Par miracle, pas plus de cinq minutes après avoir quitté l’hôtel, je rencontrai un Indien qui me dit qu’il connaissait une famille qui avait une chambre à louer. Il leur téléphona. La chambre était libre et ne me coûterait que 250 Rs par nuit (3.50 € !). Il m’embarqua sur sa moto et m’emmena à l’adresse. Le propriétaire, un petit homme tout rond avec un air franchement comique, me plut immédiatement. Il me fit visiter l’endroit qui était charmant.

Au moment même où je vous écris, je suis dans ma petite chambre. Le mobilier est plus riche que celui de ma chambre à Vârânasî, mais reste tout de même sommaire : un lit en bois sur lequel est posé un matelas pas plus épais qu’une feuille de papier, une minuscule table de nuit et une table en plastique. C’est la première fois depuis mon arrivée en Inde que j’ai un « bureau » dans une chambre. Et c’est bien agréable pour écrire, je vous assure.

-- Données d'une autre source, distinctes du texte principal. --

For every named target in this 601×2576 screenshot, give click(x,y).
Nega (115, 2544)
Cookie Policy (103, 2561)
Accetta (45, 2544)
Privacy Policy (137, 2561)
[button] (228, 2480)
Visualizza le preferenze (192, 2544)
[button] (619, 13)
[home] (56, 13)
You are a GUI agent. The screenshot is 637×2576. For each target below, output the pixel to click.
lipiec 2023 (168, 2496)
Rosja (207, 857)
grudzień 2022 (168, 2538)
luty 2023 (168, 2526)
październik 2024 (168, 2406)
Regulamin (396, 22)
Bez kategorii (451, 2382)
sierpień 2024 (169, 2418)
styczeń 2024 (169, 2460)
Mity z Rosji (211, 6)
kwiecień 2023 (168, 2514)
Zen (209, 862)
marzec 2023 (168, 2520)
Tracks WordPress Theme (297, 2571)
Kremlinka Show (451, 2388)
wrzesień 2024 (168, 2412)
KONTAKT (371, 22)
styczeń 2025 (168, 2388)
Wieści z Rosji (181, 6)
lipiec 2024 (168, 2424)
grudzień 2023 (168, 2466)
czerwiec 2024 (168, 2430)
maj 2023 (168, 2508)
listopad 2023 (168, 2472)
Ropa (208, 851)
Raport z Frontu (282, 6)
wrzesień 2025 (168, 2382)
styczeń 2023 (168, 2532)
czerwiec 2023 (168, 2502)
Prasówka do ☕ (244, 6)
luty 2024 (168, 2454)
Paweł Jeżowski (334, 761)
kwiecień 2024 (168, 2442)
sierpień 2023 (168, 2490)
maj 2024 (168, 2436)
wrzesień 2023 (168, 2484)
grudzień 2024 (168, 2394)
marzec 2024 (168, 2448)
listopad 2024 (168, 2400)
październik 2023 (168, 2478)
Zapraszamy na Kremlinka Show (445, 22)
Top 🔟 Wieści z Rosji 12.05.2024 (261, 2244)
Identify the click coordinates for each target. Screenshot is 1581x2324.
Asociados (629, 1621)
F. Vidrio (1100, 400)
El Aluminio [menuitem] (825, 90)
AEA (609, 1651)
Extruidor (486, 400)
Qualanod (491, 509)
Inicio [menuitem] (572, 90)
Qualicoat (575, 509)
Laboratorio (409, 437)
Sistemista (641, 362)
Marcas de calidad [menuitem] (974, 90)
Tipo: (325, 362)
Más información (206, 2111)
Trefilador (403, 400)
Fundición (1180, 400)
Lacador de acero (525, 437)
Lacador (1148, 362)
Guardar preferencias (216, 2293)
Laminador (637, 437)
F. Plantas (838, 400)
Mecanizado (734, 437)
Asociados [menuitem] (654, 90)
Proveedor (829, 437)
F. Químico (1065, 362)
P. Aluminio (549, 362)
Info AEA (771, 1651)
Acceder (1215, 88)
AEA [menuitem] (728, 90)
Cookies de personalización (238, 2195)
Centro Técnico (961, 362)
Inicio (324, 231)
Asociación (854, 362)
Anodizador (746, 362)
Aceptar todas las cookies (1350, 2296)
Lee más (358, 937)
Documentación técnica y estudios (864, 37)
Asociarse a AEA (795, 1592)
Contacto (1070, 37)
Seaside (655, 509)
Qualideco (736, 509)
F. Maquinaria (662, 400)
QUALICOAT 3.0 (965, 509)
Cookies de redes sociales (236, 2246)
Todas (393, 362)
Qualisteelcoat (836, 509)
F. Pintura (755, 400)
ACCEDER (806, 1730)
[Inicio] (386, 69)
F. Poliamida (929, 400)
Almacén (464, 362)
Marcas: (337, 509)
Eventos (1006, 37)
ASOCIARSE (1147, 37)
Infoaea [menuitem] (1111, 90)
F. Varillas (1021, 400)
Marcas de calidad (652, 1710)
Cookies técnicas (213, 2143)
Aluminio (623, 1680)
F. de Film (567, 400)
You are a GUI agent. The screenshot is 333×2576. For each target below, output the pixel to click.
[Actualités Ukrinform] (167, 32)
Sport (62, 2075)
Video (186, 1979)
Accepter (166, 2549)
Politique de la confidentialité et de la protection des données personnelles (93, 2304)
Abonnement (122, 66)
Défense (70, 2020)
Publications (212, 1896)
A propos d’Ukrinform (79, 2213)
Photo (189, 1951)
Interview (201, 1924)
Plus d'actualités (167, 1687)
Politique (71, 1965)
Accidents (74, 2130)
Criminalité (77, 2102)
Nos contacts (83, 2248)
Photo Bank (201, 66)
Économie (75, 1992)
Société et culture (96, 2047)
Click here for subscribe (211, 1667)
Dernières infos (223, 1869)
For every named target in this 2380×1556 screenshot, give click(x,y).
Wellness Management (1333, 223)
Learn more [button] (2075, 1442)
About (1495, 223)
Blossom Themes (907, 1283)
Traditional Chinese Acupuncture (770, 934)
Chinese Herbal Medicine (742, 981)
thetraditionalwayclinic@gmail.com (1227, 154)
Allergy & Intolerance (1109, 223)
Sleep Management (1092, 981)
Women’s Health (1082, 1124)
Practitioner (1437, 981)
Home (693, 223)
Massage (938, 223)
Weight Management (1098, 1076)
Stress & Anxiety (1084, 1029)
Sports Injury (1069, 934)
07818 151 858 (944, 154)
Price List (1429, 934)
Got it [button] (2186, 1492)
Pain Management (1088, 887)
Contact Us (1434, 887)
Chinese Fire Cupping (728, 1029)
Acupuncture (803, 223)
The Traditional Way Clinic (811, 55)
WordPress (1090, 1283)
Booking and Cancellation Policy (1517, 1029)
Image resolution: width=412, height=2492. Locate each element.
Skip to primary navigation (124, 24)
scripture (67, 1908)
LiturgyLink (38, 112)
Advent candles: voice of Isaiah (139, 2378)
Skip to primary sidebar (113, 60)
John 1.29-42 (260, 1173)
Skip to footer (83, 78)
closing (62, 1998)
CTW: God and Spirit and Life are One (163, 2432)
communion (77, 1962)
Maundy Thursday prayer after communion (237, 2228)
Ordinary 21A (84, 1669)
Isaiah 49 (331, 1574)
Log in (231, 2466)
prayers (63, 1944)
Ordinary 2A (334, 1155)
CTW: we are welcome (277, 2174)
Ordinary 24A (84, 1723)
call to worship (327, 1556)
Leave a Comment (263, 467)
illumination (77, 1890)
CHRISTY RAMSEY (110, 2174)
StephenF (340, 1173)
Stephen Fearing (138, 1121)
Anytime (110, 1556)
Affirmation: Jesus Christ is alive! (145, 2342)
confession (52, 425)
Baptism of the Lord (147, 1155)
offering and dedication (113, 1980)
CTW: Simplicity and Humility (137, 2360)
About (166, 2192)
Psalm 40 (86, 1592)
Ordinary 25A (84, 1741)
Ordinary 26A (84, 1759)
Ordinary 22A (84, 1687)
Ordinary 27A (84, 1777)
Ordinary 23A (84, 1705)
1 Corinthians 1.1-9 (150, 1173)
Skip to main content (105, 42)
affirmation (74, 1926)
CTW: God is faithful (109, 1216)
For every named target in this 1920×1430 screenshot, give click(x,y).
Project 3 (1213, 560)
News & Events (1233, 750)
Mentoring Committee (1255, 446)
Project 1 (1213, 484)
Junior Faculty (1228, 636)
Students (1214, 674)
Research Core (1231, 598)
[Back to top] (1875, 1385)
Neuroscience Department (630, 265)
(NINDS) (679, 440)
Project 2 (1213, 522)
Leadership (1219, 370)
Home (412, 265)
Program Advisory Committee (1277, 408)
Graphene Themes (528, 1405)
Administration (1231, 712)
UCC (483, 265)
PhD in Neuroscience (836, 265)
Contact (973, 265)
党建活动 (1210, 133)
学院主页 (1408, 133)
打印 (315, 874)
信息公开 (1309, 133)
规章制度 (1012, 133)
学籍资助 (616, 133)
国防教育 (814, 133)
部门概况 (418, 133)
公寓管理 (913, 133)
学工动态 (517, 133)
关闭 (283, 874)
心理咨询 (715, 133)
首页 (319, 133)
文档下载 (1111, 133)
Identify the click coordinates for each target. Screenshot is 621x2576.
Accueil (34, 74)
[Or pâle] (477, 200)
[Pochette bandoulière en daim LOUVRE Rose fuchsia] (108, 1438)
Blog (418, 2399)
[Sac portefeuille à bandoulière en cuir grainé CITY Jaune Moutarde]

La maison se situe au bout d’une ruelle, perpendiculaire à une autre petite rue, dans un quartier qui ressemble davantage à un village miniature. Les maisons sont toutes petites et basses. La plupart d’entre elles ne comportent qu’une seule pièce pour toute la famille. L’ambiance qui règne dans la petite rue perpendiculaire à ma ruelle est magique. J’ai l’impression d’évoluer dans le décor d’un film de Kusturica. Des enfants courent partout au milieu des chèvres, des cochons, des canards, des poules et des coqs, des vaches, des chiens. Les fillettes imitent déjà les gestes de leurs mères en portant sur une hanche leur petit frère ou leur petite sœur. D’autres transportent des paniers plein de légumes et d’œufs sur leur tête, comme la petite fille dont Mowgli tombe amoureux à la fin du Livre de la Jungle. Tout ce jeune monde évolue sous le regard attentif des anciens, accroupis devant l’entrée de chaque maisonnée, l’air sévère mais sage. Les femmes, portant de magnifiques saris, sont extrêmement belles. Leurs traits fins, leurs longs cheveux noirs et brillants, leurs yeux en amande d’un noir profond, leurs sourires et leur grâce sont d’un érotisme troublant. Quel est le secret d’une telle perfection ? Je me retiendrai de les comparer à leurs maris moustachus qui me font davantage penser à Borat qu’à Johnny Depp ! Je plaisante bien sûr, et certains hommes sont beaux aussi, en particulier les grands-pères. Leurs corps fins, leurs rides, leurs barbes et leurs chevelures d’un blanc de neige me font penser aux représentations des vieux sages des épopées du Mâhabârata et du Râmayana.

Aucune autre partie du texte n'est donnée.